Technical Article

Powering the AI Revolution Efficiently and Cost Effectively

February 20, 2024 by Paul Yeaman

The data center of the future—the AI factory—runs on thousands of AI accelerators, each of which consumes over 1000 A. Creating a green AI factory starts with designing an efficient voltage regulator to provide high currents with high power density and efficiency.

This article is published by EEPower as part of an exclusive digital content partnership with Bodo’s Power Systems.

 

Artificial intelligence is driving exponential growth in global data generation, especially with the recent boom of generative AI queries. The energy demand of the chips supporting this enormous data growth has exponentially increased, with each chip approaching in excess of 1000 W of thermal design power. Data center utility power is reaching its limits as AI servers demand three times more energy than traditional servers.

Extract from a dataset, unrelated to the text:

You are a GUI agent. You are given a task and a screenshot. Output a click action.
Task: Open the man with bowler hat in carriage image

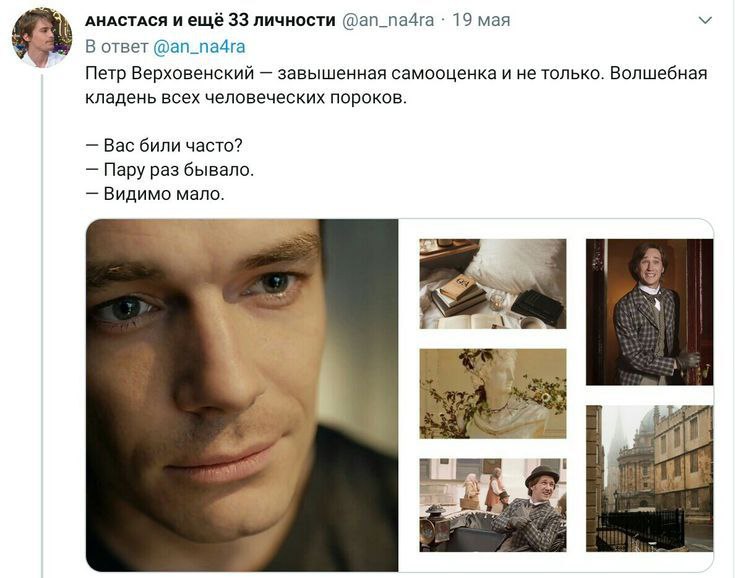click(x=493, y=505)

Data centers consume more than two percent of global energy and will consume more. Power solutions and architecture innovations are critical for a measurable impact on global energy savings and better total cost of ownership (TCO) for data centers.

 

Evolution of Processor Power Requirements

Traditional servers have a processor (<200 A thermal design current, or TDC), coprocessor (<30 A), and memory DIMM (<40 A). The processor is in the board’s center, with one side for power and three sides for signals and communication (to the memory and coprocessor).

As computers evolved and high-powered AI-compute applications emerged, CPU/GPU/FPGA vendors and AI start-ups designed faster, more powerful ASIC and AI chips. Core-rail current levels doubled to 400 A TDC in 2016 and again four years later to 800 A TDC.

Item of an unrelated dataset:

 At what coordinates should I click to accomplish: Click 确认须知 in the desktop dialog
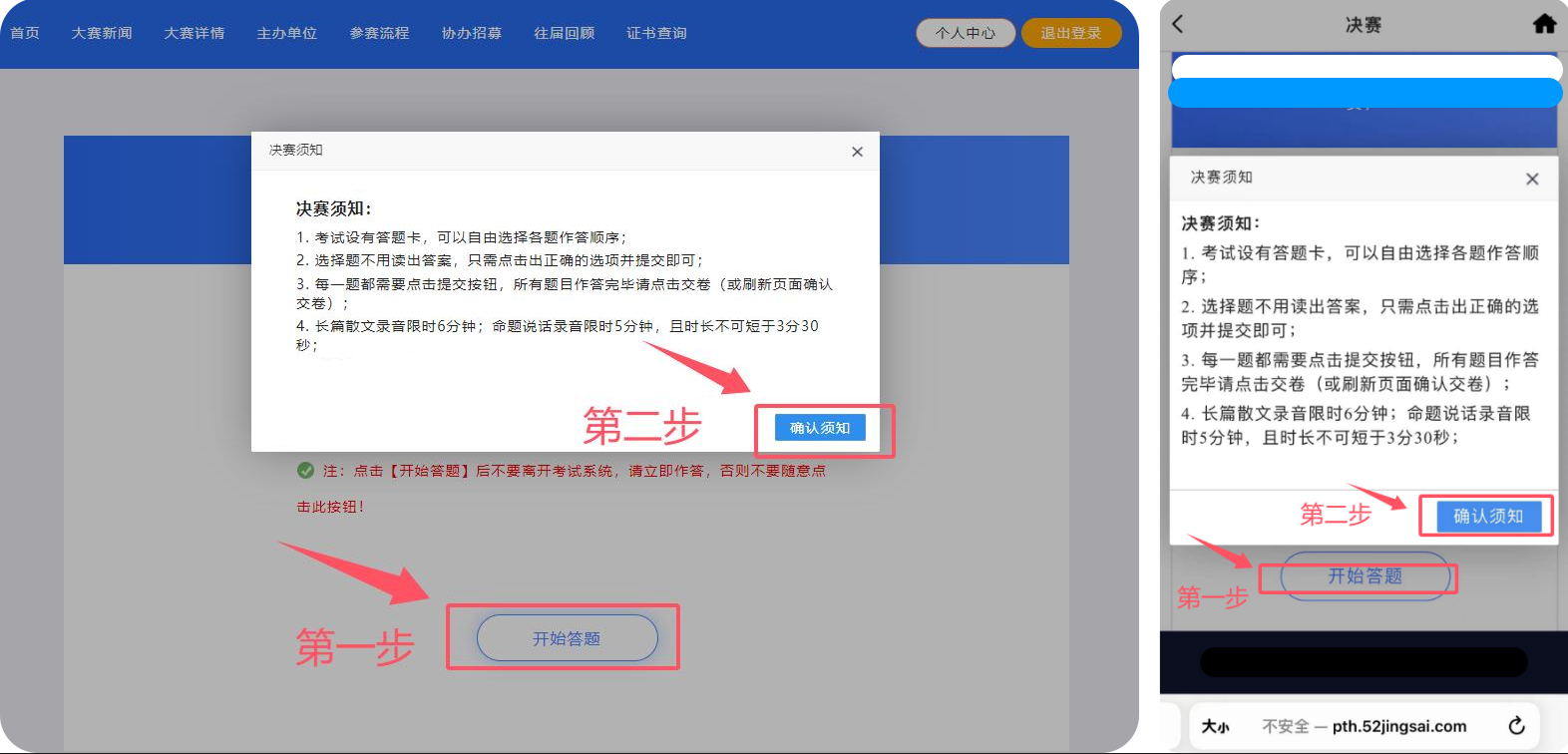820,428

When core rail current increased beyond 200 A, single-sided entry became impractical due to excessive power distribution network (PDN) losses and vendors’ standardized double-sided entry. It halved the PDN resistance, but PDN losses grew due to I2R. Vendors integrated the coprocessor and memory with the core processor to increase speed and performance. Instead of being a separate entity, the coprocessor was located on the core silicon, and high-bandwidth memory (HBM) replaced memory DIMMs. All the power driving the AI processor was physically consolidated into the motherboard’s main area. As power increased, the heat was concentrated in a small area.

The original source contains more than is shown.